Task to complete: Filter the entries and keep only the lines where the string "browser" appears.

Dataset:
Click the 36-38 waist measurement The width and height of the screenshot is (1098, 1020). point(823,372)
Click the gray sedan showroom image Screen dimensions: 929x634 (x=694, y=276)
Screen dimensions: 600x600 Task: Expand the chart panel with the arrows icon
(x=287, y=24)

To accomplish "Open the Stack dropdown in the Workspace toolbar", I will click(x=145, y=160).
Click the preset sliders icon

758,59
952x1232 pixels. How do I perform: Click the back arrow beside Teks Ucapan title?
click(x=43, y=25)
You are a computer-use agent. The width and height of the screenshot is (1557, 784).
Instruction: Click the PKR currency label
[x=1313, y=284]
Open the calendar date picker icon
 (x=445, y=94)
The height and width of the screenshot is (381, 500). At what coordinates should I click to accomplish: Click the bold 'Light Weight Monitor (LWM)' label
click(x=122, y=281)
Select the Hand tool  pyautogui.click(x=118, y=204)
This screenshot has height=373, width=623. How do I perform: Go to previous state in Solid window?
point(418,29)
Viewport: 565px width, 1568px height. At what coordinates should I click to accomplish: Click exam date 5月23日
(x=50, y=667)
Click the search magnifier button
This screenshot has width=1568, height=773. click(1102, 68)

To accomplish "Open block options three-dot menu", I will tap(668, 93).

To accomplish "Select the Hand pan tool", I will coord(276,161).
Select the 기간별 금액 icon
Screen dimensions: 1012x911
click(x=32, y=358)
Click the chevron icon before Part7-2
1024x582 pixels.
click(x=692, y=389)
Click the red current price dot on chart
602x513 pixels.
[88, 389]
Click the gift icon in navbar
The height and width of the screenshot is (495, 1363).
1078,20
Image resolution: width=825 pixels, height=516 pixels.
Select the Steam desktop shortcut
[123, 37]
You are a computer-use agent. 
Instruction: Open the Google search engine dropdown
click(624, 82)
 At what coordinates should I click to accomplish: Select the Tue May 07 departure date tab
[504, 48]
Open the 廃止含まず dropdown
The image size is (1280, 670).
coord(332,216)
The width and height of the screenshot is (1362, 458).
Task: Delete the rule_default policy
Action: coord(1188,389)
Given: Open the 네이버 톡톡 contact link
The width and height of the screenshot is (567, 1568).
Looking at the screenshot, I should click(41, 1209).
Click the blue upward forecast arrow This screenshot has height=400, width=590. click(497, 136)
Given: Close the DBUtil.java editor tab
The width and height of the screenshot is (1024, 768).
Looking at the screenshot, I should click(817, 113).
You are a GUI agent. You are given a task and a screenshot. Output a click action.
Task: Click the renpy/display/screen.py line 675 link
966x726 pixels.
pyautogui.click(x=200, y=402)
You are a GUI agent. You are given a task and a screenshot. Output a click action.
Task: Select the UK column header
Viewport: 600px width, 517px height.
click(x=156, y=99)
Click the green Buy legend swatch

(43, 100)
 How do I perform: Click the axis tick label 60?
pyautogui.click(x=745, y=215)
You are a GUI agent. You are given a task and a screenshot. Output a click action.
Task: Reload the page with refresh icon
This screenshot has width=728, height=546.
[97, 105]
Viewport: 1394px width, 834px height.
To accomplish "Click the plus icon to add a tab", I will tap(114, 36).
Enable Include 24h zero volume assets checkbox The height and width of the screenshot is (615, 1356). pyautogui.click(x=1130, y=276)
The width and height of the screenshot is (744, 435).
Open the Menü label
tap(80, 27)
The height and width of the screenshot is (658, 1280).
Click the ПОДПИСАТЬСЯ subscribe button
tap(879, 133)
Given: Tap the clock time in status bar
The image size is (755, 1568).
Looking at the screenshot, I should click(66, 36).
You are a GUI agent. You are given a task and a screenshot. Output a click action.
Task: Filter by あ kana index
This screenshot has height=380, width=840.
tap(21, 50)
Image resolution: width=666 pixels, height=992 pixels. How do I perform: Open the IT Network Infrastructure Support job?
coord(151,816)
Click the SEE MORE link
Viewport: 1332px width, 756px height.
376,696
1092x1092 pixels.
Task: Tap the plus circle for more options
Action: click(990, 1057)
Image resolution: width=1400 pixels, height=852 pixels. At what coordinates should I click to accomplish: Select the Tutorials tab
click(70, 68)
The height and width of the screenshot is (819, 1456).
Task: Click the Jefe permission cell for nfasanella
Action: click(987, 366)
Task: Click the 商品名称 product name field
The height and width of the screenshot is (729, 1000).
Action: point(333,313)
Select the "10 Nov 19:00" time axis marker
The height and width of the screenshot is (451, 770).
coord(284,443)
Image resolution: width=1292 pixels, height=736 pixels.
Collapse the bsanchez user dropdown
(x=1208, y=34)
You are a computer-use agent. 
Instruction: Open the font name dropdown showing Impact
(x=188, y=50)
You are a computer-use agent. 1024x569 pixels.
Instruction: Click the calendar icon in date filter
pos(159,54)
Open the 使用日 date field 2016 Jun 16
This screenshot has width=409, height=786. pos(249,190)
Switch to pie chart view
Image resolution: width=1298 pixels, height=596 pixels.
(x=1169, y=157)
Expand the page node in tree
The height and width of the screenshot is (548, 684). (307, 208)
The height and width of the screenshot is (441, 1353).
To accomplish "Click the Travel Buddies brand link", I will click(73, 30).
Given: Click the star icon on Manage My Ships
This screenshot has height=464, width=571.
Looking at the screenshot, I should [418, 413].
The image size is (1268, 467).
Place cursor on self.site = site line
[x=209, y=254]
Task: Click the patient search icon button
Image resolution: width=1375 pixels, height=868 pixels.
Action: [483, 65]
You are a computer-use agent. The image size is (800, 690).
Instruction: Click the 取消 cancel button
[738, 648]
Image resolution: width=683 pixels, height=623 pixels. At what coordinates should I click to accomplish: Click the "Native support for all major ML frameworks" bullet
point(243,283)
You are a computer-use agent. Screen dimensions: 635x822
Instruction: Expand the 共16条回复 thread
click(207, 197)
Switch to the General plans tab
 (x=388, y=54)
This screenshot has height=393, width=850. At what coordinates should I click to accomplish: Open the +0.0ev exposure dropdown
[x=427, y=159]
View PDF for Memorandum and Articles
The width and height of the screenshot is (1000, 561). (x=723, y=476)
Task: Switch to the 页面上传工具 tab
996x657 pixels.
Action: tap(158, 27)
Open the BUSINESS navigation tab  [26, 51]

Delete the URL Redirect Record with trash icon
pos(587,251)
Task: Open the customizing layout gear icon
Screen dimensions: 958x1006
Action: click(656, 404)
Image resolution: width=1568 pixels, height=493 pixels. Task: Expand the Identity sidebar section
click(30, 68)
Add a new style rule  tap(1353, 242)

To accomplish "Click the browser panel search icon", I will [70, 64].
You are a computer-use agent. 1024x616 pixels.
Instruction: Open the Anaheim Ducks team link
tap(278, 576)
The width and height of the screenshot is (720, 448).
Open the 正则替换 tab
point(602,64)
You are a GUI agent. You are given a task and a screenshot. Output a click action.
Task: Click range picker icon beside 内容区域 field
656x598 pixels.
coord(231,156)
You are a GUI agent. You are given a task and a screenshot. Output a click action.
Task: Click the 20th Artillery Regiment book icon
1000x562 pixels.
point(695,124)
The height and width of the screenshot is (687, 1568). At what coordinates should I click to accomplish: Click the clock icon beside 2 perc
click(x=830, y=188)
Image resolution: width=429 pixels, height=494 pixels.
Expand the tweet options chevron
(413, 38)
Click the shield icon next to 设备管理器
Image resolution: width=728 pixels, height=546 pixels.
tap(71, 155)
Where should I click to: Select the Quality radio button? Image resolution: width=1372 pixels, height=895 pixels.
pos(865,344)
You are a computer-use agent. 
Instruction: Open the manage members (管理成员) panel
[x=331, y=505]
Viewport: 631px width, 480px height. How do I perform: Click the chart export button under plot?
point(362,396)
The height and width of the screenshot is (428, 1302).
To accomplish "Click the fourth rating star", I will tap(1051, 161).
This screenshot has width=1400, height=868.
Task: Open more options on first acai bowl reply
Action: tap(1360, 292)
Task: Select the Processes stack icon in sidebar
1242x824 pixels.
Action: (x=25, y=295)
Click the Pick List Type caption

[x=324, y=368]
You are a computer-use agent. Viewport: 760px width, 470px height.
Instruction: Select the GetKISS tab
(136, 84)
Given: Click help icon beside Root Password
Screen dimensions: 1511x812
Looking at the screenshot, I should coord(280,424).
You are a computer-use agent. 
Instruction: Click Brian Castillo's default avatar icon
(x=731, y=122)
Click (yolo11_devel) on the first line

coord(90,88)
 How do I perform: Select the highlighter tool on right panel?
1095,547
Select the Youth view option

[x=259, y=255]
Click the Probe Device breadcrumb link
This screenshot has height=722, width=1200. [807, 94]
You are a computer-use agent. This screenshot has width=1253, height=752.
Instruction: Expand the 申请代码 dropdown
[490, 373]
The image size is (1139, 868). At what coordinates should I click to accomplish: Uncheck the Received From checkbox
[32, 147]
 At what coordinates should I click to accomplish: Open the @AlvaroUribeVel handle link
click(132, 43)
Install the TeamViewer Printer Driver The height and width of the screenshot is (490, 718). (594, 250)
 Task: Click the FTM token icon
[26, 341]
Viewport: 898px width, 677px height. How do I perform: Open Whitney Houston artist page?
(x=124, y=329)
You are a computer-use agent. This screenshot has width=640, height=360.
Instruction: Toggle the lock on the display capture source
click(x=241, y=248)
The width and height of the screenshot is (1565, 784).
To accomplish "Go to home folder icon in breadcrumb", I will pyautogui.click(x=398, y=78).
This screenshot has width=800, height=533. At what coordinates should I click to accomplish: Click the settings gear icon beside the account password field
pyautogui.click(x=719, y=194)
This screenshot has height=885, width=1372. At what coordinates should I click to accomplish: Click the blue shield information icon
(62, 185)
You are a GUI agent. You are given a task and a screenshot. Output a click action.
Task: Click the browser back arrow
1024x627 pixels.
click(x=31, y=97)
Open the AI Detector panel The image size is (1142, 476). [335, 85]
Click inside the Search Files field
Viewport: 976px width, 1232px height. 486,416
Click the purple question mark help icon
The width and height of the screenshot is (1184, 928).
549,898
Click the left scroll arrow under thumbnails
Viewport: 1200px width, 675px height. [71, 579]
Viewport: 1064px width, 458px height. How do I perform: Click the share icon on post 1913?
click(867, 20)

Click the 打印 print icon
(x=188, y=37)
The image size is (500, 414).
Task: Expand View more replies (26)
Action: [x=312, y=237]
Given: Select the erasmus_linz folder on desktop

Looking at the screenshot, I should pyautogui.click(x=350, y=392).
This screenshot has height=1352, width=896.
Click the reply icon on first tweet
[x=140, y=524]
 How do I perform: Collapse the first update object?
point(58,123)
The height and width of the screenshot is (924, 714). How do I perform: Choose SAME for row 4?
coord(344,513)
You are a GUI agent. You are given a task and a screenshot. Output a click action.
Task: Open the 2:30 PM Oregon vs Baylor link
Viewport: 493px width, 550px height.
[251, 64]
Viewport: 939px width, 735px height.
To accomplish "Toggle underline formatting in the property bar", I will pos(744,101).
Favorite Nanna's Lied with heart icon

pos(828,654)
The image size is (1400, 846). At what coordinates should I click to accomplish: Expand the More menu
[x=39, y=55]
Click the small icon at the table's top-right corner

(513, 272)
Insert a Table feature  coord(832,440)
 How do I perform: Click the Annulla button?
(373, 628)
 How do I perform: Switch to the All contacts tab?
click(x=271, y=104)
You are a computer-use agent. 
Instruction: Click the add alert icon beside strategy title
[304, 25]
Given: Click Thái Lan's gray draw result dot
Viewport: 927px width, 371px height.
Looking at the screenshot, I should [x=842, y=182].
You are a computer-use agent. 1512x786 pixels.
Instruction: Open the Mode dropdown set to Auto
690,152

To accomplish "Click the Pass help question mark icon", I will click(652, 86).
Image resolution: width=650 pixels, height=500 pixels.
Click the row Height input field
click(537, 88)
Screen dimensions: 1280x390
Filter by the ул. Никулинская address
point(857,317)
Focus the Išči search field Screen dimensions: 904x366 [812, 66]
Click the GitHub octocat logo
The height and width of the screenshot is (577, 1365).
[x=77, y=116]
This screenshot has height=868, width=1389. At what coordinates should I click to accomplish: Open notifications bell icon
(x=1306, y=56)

Response below:
To accomplish "Click the browser panel search icon", I will [70, 64].
Task: Click the browser back arrow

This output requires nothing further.